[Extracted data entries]

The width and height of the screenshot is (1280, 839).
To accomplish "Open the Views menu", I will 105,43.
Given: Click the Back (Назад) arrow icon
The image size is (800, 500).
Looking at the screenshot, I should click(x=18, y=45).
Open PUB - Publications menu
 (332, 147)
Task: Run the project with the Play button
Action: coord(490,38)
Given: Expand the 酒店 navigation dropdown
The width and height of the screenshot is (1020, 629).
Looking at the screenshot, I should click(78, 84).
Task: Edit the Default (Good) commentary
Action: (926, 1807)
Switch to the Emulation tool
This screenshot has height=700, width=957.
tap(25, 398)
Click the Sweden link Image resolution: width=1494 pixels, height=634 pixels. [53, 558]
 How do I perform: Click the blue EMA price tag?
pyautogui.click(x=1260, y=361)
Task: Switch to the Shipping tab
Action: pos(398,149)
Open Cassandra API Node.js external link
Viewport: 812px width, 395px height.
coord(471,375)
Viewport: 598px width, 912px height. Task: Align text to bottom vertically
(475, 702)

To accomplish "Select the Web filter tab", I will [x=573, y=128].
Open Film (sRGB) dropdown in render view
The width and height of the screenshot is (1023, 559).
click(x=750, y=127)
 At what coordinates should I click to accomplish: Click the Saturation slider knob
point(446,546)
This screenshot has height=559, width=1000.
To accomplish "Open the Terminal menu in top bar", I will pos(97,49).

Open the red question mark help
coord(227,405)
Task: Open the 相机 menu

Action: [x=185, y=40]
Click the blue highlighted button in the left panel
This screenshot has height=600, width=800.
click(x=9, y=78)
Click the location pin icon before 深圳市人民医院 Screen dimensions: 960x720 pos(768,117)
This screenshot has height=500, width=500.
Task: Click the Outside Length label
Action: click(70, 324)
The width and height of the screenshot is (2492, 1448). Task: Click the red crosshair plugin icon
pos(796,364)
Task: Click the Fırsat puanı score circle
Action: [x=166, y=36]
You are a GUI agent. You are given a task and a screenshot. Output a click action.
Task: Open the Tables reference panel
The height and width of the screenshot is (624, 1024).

» Objective
Copy every item above line by line, without changing a single character.

» Solution to this task
The width and height of the screenshot is (1280, 839).
To accomplish "Open the Views menu", I will 105,43.
Given: Click the Back (Назад) arrow icon
The image size is (800, 500).
Looking at the screenshot, I should click(x=18, y=45).
Open PUB - Publications menu
 (332, 147)
Task: Run the project with the Play button
Action: coord(490,38)
Given: Expand the 酒店 navigation dropdown
The width and height of the screenshot is (1020, 629).
Looking at the screenshot, I should click(78, 84).
Task: Edit the Default (Good) commentary
Action: (926, 1807)
Switch to the Emulation tool
This screenshot has height=700, width=957.
tap(25, 398)
Click the Sweden link Image resolution: width=1494 pixels, height=634 pixels. [53, 558]
 How do I perform: Click the blue EMA price tag?
pyautogui.click(x=1260, y=361)
Task: Switch to the Shipping tab
Action: pos(398,149)
Open Cassandra API Node.js external link
Viewport: 812px width, 395px height.
coord(471,375)
Viewport: 598px width, 912px height. Task: Align text to bottom vertically
(475, 702)

To accomplish "Select the Web filter tab", I will [x=573, y=128].
Open Film (sRGB) dropdown in render view
The width and height of the screenshot is (1023, 559).
click(x=750, y=127)
 At what coordinates should I click to accomplish: Click the Saturation slider knob
point(446,546)
This screenshot has height=559, width=1000.
To accomplish "Open the Terminal menu in top bar", I will pos(97,49).

Open the red question mark help
coord(227,405)
Task: Open the 相机 menu

Action: [x=185, y=40]
Click the blue highlighted button in the left panel
This screenshot has height=600, width=800.
click(x=9, y=78)
Click the location pin icon before 深圳市人民医院 Screen dimensions: 960x720 pos(768,117)
This screenshot has height=500, width=500.
Task: Click the Outside Length label
Action: click(70, 324)
The width and height of the screenshot is (2492, 1448). Task: Click the red crosshair plugin icon
pos(796,364)
Task: Click the Fırsat puanı score circle
Action: [x=166, y=36]
You are a GUI agent. You are given a task and a screenshot. Output a click action.
Task: Open the Tables reference panel
The height and width of the screenshot is (624, 1024).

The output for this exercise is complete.